-- begin Dataset records --

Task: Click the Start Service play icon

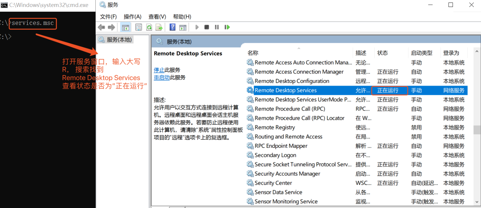Action: point(197,27)
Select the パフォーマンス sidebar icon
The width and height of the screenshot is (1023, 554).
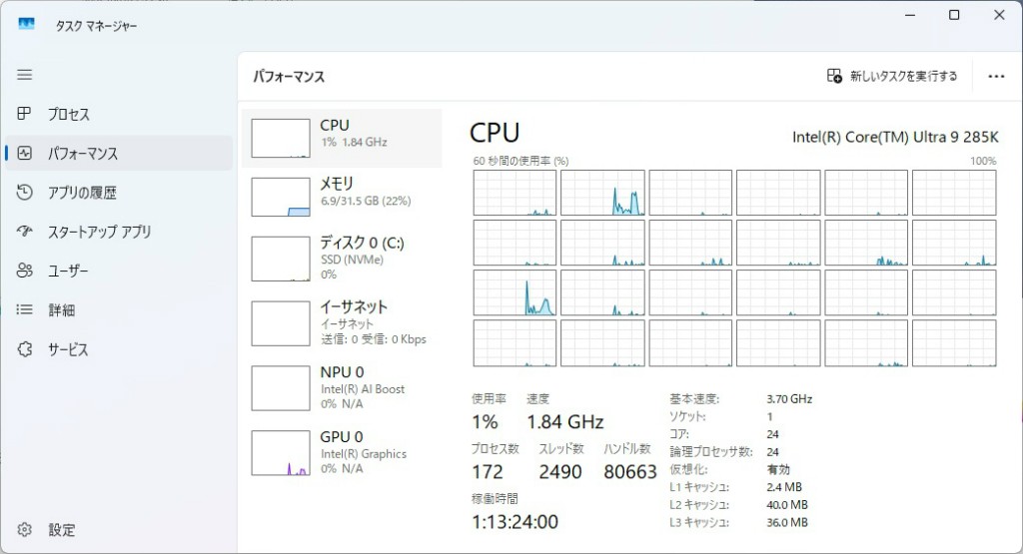click(x=24, y=153)
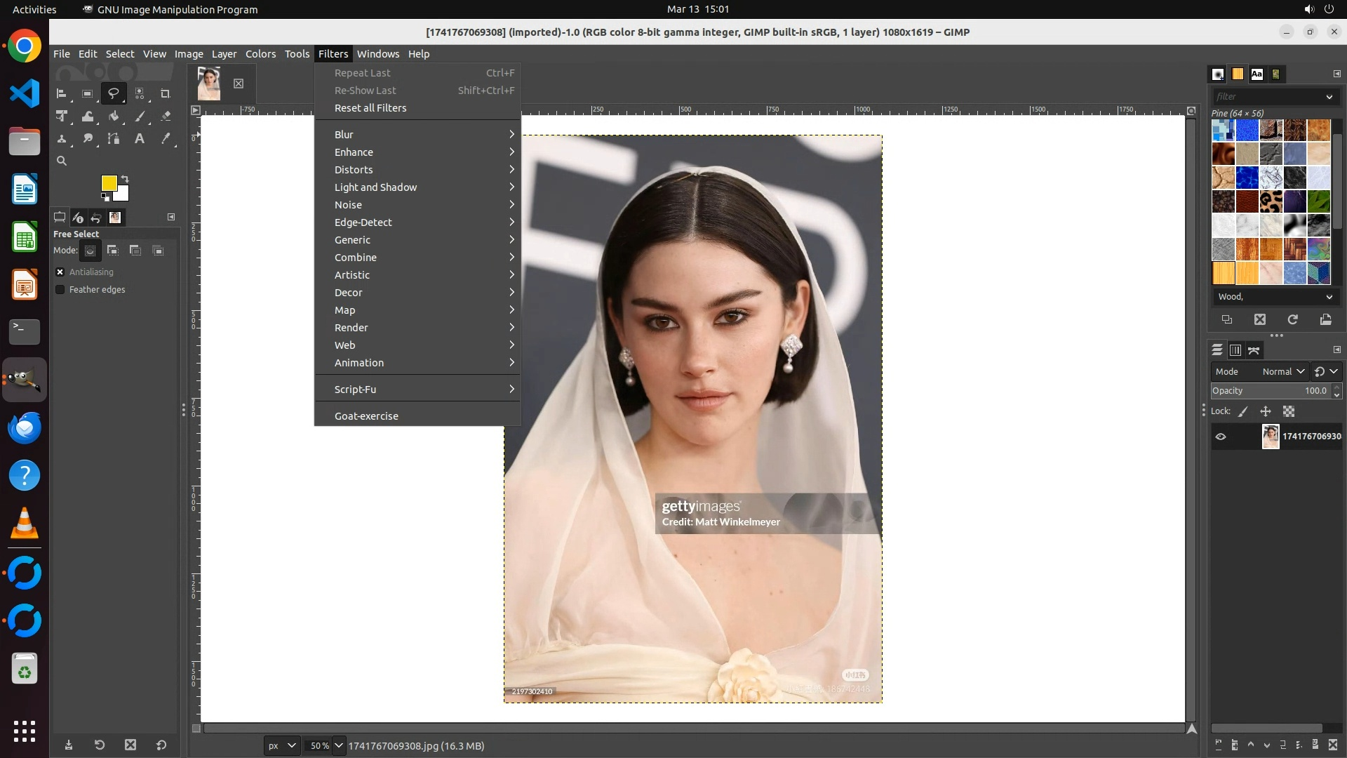The width and height of the screenshot is (1347, 758).
Task: Open the Colors menu
Action: click(x=260, y=54)
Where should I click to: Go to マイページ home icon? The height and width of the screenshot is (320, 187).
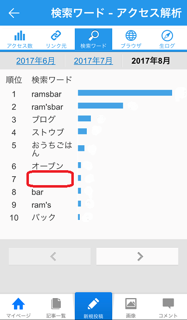[x=18, y=307]
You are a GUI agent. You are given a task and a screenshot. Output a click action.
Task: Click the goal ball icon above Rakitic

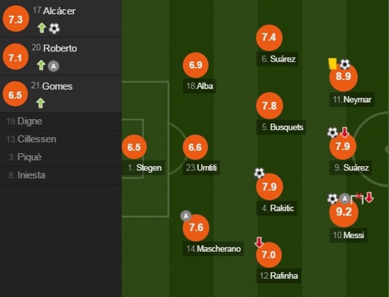point(259,173)
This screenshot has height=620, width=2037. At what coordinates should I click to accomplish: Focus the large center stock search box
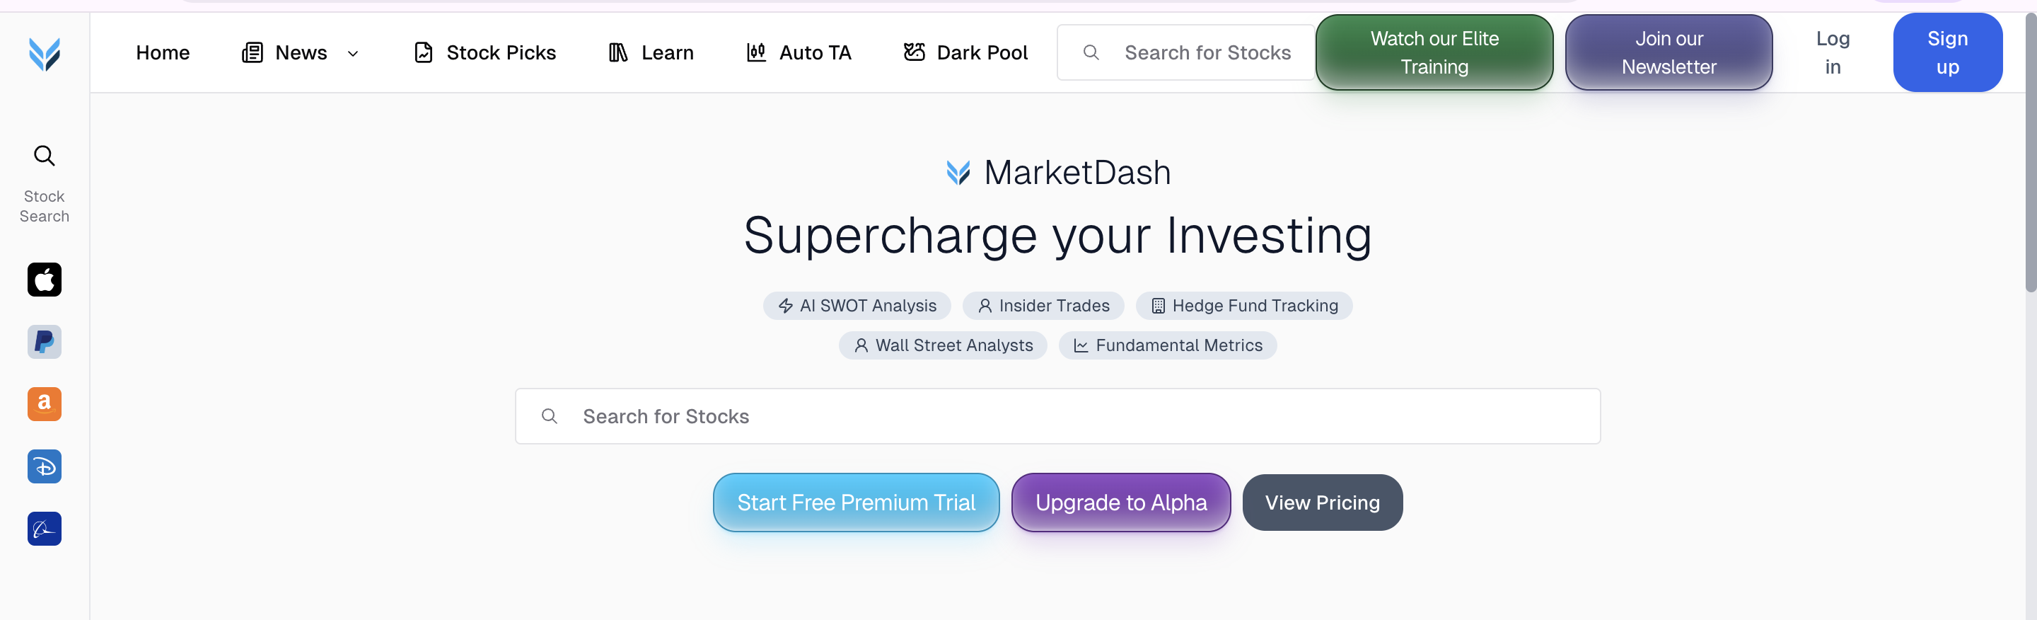(x=1057, y=416)
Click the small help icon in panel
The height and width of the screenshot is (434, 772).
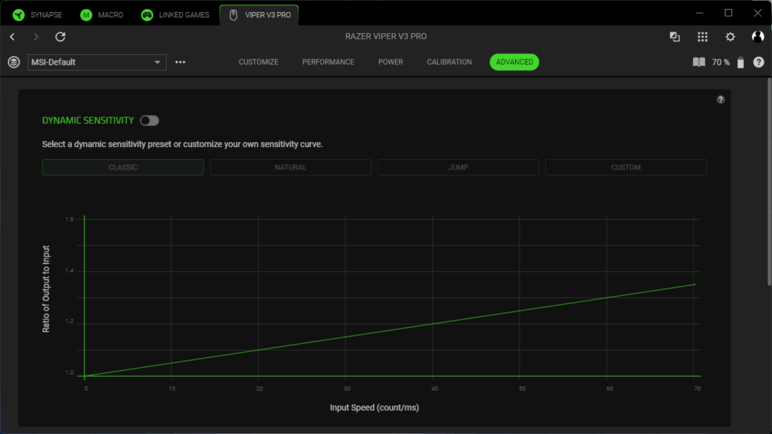721,99
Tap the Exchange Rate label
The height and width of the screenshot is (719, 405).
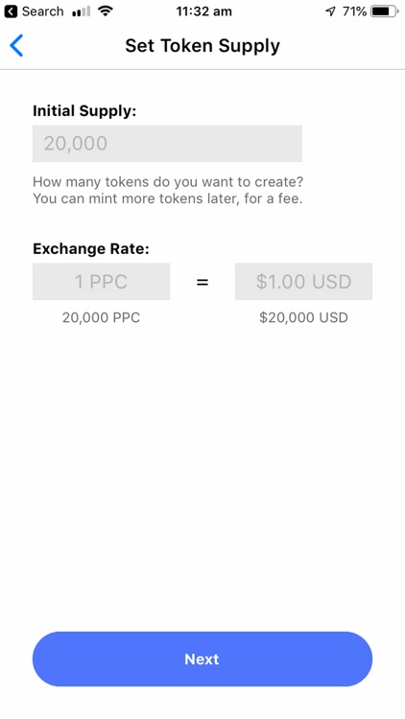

-- end Dataset records --

Please add 24 to every coordinate in the answers and write out all the entries again, requests included, starting at the line that contains "Where should I" and ending at the end of the entries. Leave the pictures out of your answer.

Where should I click to: Go to マイページ home icon? The height and width of the screenshot is (320, 187).
[x=42, y=331]
You are a GUI agent. You are given a task and a screenshot. Output a click action.
Task: Click the goal ball icon above Rakitic

point(283,197)
This screenshot has height=620, width=2037. At what coordinates should I click to accomplish: Focus the large center stock search box
(x=1081, y=440)
Click the small help icon in panel
The height and width of the screenshot is (434, 772).
745,123
Tap the Exchange Rate label
The height and width of the screenshot is (719, 405).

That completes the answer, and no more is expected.